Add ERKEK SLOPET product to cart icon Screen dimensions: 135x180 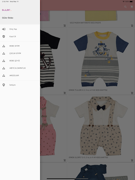point(132,160)
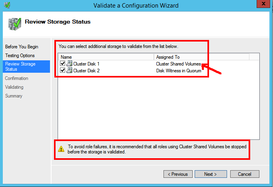
Task: Close the Validate a Configuration Wizard window
Action: (x=263, y=4)
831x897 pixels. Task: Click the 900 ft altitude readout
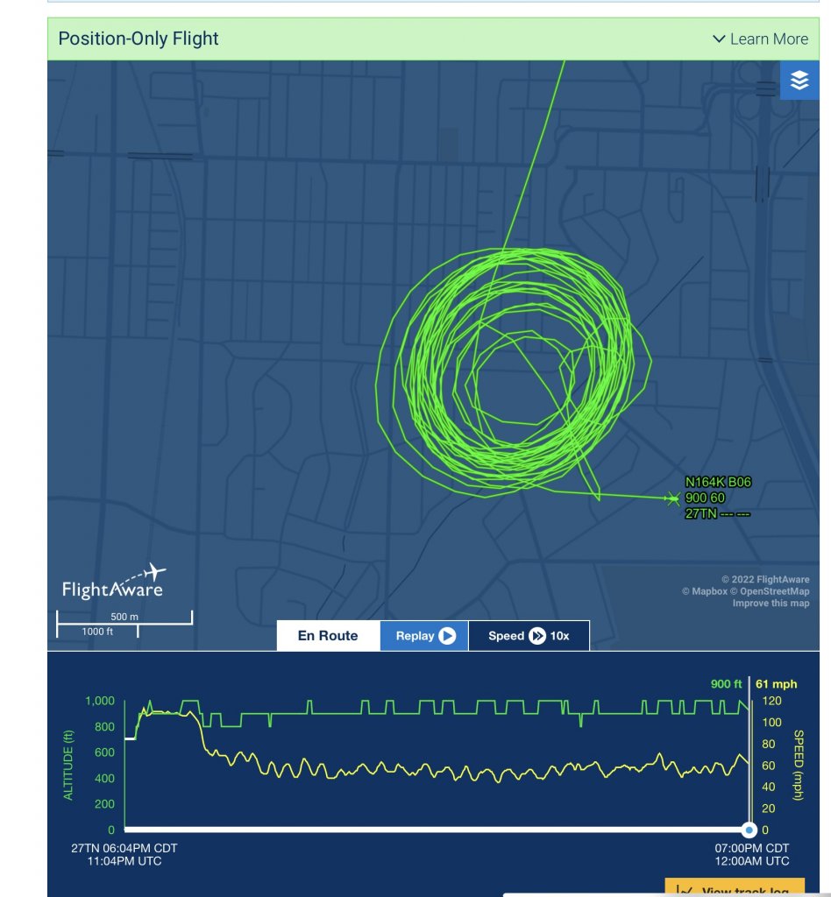726,684
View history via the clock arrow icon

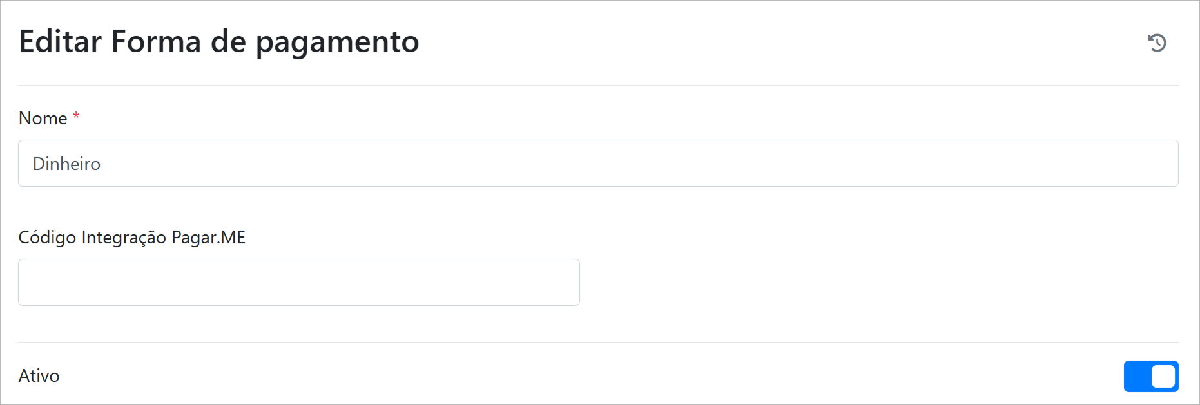click(x=1157, y=42)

---+---

What is required – Pictures are to be left out; the answer must otherwise be exactly the lines from the one with "831x897 pixels. Task: Click" through the final line of the entries above, both included.

Solution for this problem –
831x897 pixels. Task: Click the 900 ft altitude readout
726,684
View history via the clock arrow icon

click(x=1157, y=42)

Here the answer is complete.